The following is a brief description of the Flag Code and etiquette for the proper display of the Flag of the United States of America, or as commonly referred to as "The American Flag or US Flag". For a compete description of the United States of American's Flag code, reference: United States Code, 1958 ED., Title 36, CH 10, Sections 171-178

  1. No flag can be displayed that is bigger, higher or to the right of the US Flag. There are only 2 exceptions to this rule:
    • During religious services, while at sea, performed by a Navy Chaplain, the church pennant may be flown above the US Flag, during the service.
    • At the United Nations Headquarters, the United Nations flag can be flown above the US Flag AND the US FLAG would be displayed in its proper order along with the other national flags of the members of the United Nations.
  2. When flags of 2 or more nations are on display together, each flag should be flown on separate flagpoles of the same height with each flag being the same size and flown at the same height.
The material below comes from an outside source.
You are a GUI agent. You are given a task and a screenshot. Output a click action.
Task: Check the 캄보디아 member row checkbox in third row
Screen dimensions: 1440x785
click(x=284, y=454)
The US FLAG should always be in the position of honor, which is on "its own right", followed by the other national flags arranged in alphabetical order.
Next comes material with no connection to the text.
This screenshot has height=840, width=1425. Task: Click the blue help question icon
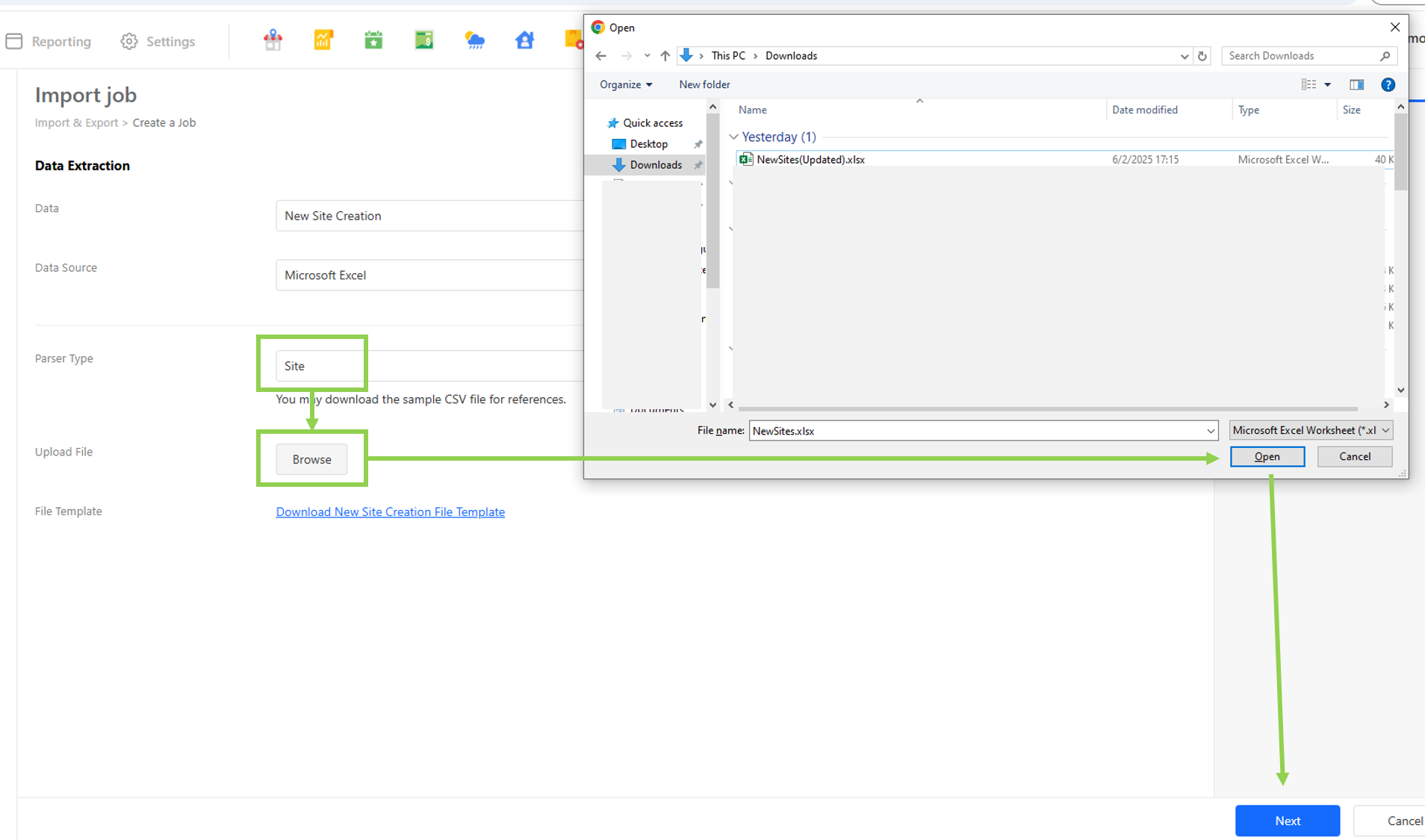(x=1388, y=84)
    Here is a layman's explanation of "ITS OWN RIGHT":

    When you approach someone and offer to shake their hand, your right hand extends out to the other person's right hand. But to do this you are reaching over to your "left" side, as you view this person, to grasp their right hand. The same is true for the flagpole. As you view the flagpoles, with the building as the backdrop, in effect, you are approaching the pole as if it were a person, so the pole on the left, as you are seeing it, is the Right pole (right hand) and that pole is in the position of honor WHEN ALL OF THE POLES ARE OF THE SAME HEIGHT.

  3. When displaying flags of other nations, it is considered an insult to display one flag over the other on the same pole.
  4. It is considered a grave insult to fly a flag upside down except as a sign of extreme distress.
  5. If you have a group of flagpole of different heights, the US FLAG should be flown on the tallest flagpole. In this case, you should not display another nation's flag on these poles.
  6. When displaying other flags such as State, County, City, Organizational or other on flag poles of the same height, the flags should be displayed in their order of importance, with the US FLAG first, followed by the state, county, etc. If there is a group of poles taller than the other than, the US FLAG is displayed on the tallest pole, and the next most important flag is flown on the next highest pole, on its own right, followed by the other flags.
  7. When flying the flag at "half staff", raise the flag to the top of the pole, briskly, then slowly lower the flag to approximately halfway down the pole. When directed to lower the flag, the flag should be raised briskly to the top of the pole then slowly lowered for the day.